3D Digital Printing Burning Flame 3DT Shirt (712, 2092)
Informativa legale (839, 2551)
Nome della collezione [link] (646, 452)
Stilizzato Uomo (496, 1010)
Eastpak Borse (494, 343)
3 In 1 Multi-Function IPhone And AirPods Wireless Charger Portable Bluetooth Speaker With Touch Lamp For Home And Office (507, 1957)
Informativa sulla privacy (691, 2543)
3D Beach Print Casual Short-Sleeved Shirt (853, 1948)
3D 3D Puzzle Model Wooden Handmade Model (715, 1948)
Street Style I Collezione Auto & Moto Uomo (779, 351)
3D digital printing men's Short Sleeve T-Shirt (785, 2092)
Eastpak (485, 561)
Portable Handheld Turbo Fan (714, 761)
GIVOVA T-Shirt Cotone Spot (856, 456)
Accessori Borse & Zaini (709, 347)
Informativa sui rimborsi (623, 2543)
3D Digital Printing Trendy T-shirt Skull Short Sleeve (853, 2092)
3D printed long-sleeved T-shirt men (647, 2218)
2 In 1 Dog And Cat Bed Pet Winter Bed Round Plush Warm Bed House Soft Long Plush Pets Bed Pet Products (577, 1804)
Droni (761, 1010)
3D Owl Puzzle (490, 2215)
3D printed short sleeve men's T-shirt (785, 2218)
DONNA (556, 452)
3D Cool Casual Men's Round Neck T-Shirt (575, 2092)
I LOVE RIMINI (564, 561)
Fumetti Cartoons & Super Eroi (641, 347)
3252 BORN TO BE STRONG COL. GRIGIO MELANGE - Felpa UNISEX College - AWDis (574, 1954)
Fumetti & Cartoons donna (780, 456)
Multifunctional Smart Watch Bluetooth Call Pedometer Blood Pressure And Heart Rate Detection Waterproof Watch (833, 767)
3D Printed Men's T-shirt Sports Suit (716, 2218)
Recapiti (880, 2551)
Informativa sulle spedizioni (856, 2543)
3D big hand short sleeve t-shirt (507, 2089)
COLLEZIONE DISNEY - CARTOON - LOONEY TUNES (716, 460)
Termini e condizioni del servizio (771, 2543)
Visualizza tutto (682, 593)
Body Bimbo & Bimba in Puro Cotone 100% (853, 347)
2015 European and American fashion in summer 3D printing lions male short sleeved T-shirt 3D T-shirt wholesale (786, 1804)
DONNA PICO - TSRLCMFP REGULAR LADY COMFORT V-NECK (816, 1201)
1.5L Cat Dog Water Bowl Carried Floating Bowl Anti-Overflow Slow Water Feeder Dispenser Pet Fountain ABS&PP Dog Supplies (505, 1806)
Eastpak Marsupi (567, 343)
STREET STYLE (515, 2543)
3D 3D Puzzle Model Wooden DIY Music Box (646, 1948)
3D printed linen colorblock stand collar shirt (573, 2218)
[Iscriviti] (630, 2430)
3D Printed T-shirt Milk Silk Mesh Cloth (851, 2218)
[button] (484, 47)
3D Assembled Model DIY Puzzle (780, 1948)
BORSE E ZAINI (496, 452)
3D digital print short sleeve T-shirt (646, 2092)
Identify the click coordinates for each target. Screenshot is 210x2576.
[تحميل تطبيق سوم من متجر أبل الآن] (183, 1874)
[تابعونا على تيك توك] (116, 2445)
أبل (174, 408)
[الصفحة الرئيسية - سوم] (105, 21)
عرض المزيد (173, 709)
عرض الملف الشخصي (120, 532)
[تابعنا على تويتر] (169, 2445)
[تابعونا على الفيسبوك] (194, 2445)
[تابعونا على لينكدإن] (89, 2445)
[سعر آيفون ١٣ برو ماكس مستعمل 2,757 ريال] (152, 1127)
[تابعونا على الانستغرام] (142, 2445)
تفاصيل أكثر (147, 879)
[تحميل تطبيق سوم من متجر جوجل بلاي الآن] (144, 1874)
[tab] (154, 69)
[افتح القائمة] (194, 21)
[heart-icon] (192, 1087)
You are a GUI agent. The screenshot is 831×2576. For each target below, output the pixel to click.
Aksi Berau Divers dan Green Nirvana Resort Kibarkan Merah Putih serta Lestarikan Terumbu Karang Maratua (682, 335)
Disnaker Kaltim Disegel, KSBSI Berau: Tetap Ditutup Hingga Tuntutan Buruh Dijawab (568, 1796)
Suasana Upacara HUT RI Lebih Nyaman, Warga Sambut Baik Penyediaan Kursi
____
> [What to produce]: Would you print, exactly as written, every line above from the one holding "Informativa sulla privacy (691, 2543)" through the one holding "Visualizza tutto (682, 593)", with both included and no other lines?

> [Result of the exercise]:
Informativa sulla privacy (691, 2543)
3D Beach Print Casual Short-Sleeved Shirt (853, 1948)
3D 3D Puzzle Model Wooden Handmade Model (715, 1948)
Street Style I Collezione Auto & Moto Uomo (779, 351)
3D digital printing men's Short Sleeve T-Shirt (785, 2092)
Eastpak (485, 561)
Portable Handheld Turbo Fan (714, 761)
GIVOVA T-Shirt Cotone Spot (856, 456)
Accessori Borse & Zaini (709, 347)
Informativa sui rimborsi (623, 2543)
3D Digital Printing Trendy T-shirt Skull Short Sleeve (853, 2092)
3D printed long-sleeved T-shirt men (647, 2218)
2 In 1 Dog And Cat Bed Pet Winter Bed Round Plush Warm Bed House Soft Long Plush Pets Bed Pet Products (577, 1804)
Droni (761, 1010)
3D Owl Puzzle (490, 2215)
3D printed short sleeve men's T-shirt (785, 2218)
DONNA (556, 452)
3D Cool Casual Men's Round Neck T-Shirt (575, 2092)
I LOVE RIMINI (564, 561)
Fumetti Cartoons & Super Eroi (641, 347)
3252 BORN TO BE STRONG COL. GRIGIO MELANGE - Felpa UNISEX College - AWDis (574, 1954)
Fumetti & Cartoons donna (780, 456)
Multifunctional Smart Watch Bluetooth Call Pedometer Blood Pressure And Heart Rate Detection Waterproof Watch (833, 767)
3D Printed Men's T-shirt Sports Suit (716, 2218)
Recapiti (880, 2551)
Informativa sulle spedizioni (856, 2543)
3D big hand short sleeve t-shirt (507, 2089)
COLLEZIONE DISNEY - CARTOON - LOONEY TUNES (716, 460)
Termini e condizioni del servizio (771, 2543)
Visualizza tutto (682, 593)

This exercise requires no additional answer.